Ultrafast Nanophotonics and Advanced Functional Materials
Research group
In our group we study both the fundamental and applied aspects of light-matter interactions. In particular, we study light-driven charge, spin and lattice dynamics and strong optical nonlinearities in advanced multifunctional nano- and meta-materials for opto-electronics and information processing, photochemistry and biotechnology. We use frequency- and time-resolved (magneto-)optical spectroscopy, finite-element computational methods and bottom-up/top-down nanofabrication techniques.
Currently, we mainly focus on two research areas:
Ultrafast dynamics in (magneto)photonic nanomaterials: here, we focus on the generation and investigation of electronic excitations (including plasmon polaritons, excitons and magnons) from the visible to the mid infrared with the aim to achieve nanoscale, energy-efficient and ultrafast control of several physical processes in metals, layered semiconductors and strongly correlated materials. In more detail, we target plasmon-driven electronic and spin relaxation, including exchange and spin-orbit interactions, plasmon-magnon polaritons hybridization states and tailored opto-acoustic excitations. We also manipulate artificially the geometry (shape, size, composition) of conventional materials to optically induce and control phase transitions and critical phenomena, non-thermal and thermal charge and spin generation, injection, and manipulation for energy-efficient information processing and spintronics.

Your assignment: Could you write the next part of the research group page on ultrafast nanophotonics, starting right after its final sentence? The material that follows has no connection to the research group page above.

Dataset extract:
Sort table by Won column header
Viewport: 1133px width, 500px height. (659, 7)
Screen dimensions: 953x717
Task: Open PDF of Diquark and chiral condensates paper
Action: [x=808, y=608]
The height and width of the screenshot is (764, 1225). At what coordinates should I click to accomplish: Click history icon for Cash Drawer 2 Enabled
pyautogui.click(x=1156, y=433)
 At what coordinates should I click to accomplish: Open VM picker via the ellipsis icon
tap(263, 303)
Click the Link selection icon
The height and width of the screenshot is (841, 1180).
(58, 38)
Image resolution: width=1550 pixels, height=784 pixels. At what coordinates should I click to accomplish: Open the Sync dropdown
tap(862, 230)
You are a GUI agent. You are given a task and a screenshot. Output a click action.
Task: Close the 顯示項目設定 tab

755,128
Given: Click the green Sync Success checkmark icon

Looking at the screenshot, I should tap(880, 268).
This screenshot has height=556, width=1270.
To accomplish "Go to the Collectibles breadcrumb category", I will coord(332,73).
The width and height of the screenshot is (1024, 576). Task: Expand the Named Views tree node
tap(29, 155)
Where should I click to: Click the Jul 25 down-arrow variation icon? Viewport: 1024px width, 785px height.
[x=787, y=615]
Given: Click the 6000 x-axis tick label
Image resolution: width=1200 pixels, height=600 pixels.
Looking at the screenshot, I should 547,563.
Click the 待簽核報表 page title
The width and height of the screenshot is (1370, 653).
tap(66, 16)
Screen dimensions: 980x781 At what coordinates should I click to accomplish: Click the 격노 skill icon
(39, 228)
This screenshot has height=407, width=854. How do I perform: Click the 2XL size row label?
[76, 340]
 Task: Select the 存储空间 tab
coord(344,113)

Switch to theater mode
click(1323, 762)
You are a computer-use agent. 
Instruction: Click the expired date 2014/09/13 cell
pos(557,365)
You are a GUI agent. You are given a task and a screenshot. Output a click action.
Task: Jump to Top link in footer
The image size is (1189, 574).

Written reply:
Multi-functional metamaterials for bio-nanophotonics: here, we aim to study the fundamental physical properties of nanostructured multi-functional metamaterials (e.g., harmonic generation and nonlinear optical phenemena, as well as optical control of chemical reactions), which combine different functions (e.g. optical, magnetic, and thermal), and their coupling with other materials, such as quantum emitters and molecules for light-driven opto-electronics and nanochemistry. We also design and characterize multi-functional nanostructures for enhanced single-molecule spectroscopy (e.g., DNA and protein sequencing/sensing), and develop novel approaches and methodologies for personalized medicine applications (e.g., localized hyperthermia and drug delivery).
Our research at Umeå University is currently funded by a VR Starting Grant (Swedish Research Council, 2022-2025), a Pathfinder Open project (European Innovation Council, 2022-2026), Kempestiftelserna and the Wenner-Gren Foundation. We also acknowledge the support from the Department of Physics and the Faculty of Science and Technology, Umeå University, which jointly co-funded the formation of our laboratory and the purchase of major equipment.